> **WRITTEN REQUEST**:
Edit the items below, replacing "Screen dimensions" with "Display size" wherever it occurs and leaving everything else unchanged. Omit the pictures from your output.

> **Collected data**:
···

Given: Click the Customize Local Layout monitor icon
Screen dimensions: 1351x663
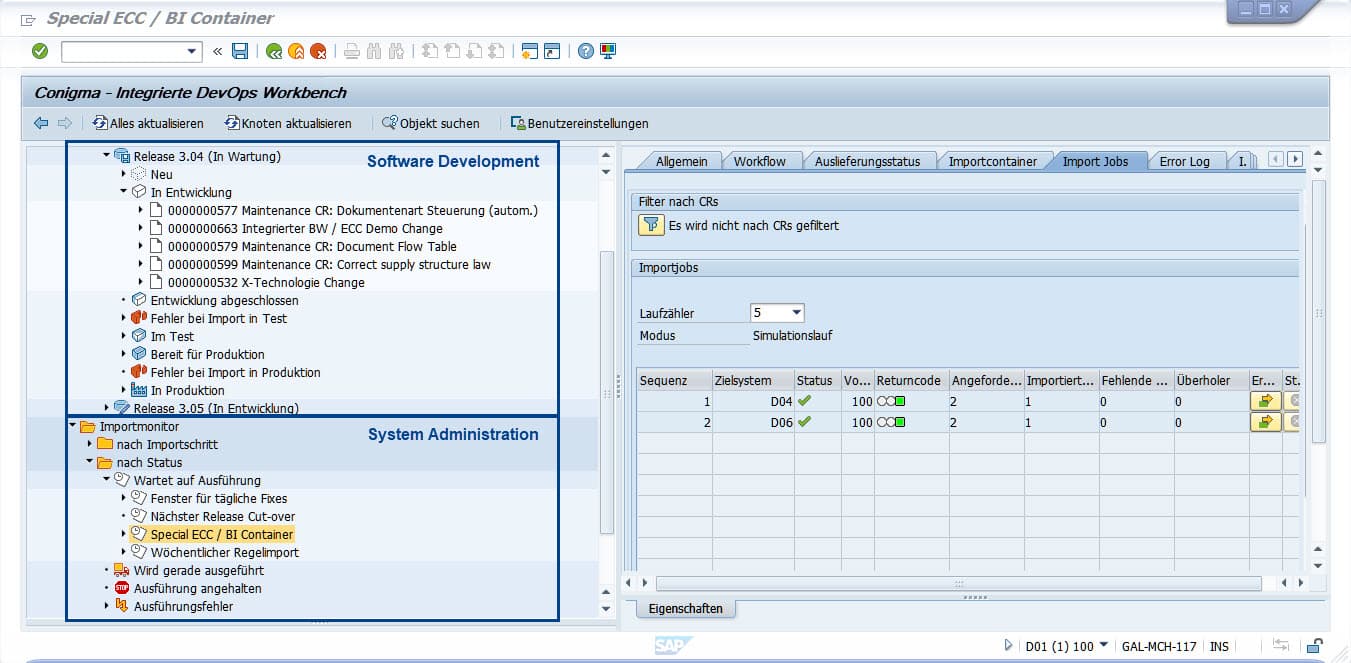Looking at the screenshot, I should pos(608,51).
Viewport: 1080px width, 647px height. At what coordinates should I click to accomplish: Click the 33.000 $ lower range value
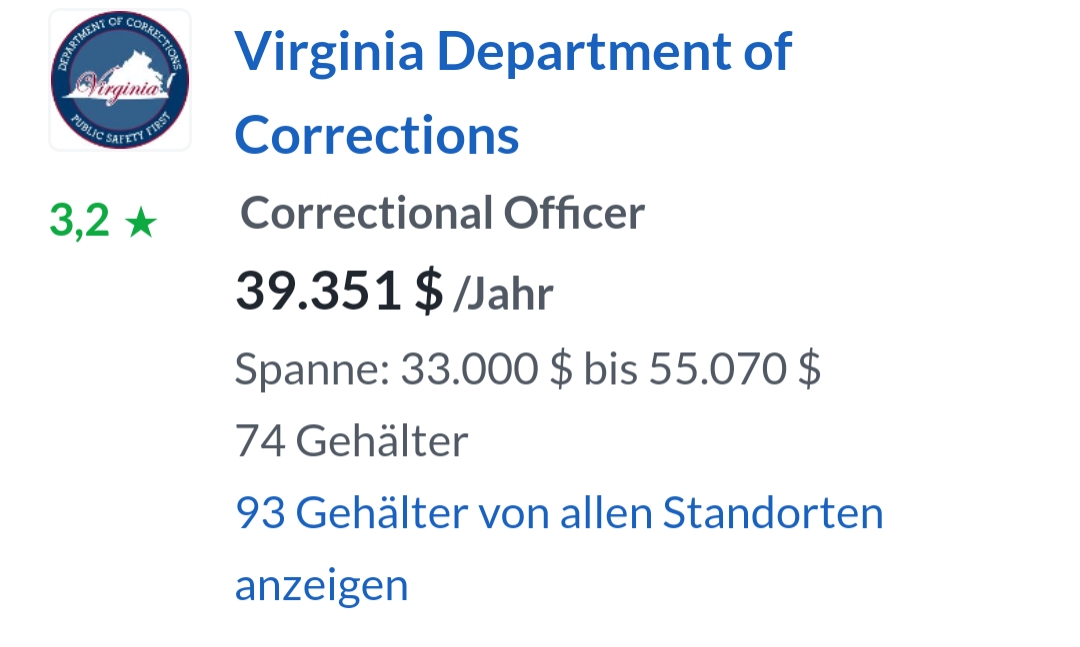click(x=486, y=369)
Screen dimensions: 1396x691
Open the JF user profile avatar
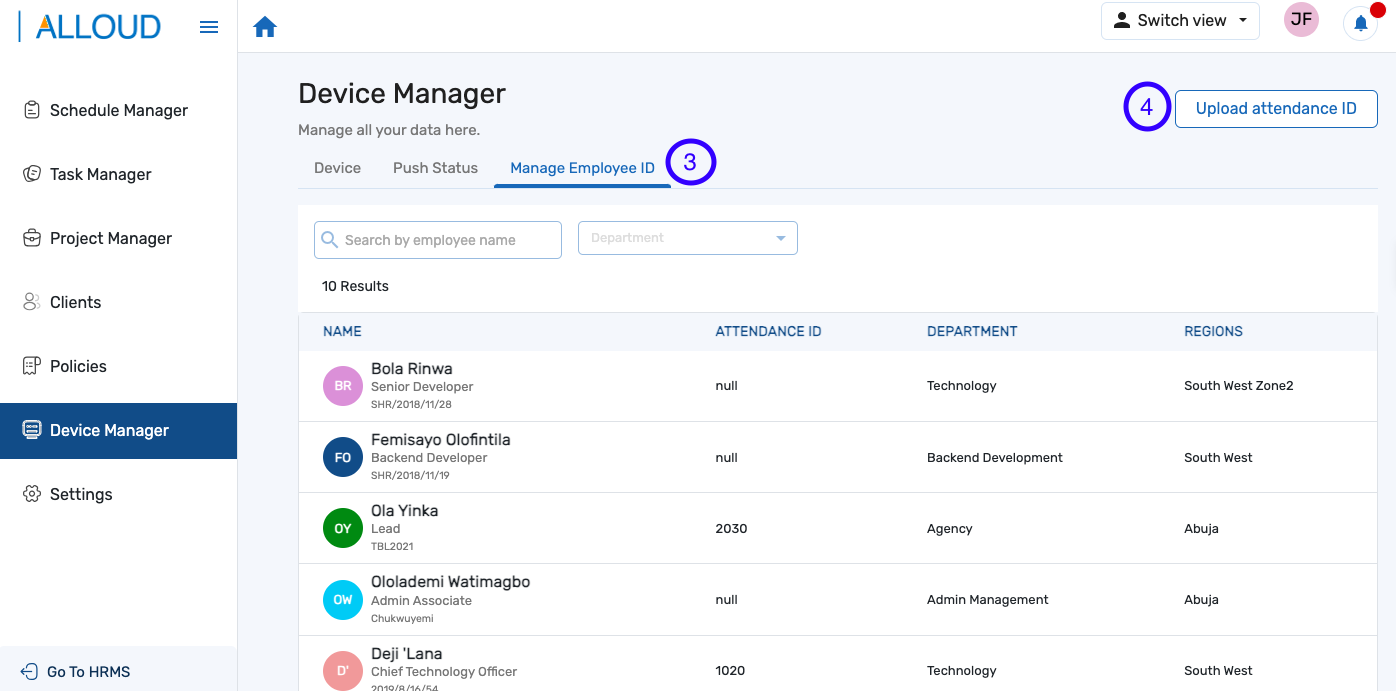coord(1301,20)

···

> **ANSWER TO THIS PROBLEM**:
Given: Click the Customize Local Layout monitor icon
Display size: 1351x663
Looking at the screenshot, I should pos(608,51).
Viewport: 1080px width, 647px height. At what coordinates should I click to accomplish: Click the 33.000 $ lower range value
click(x=486, y=369)
Display size: 1396x691
Open the JF user profile avatar
coord(1301,20)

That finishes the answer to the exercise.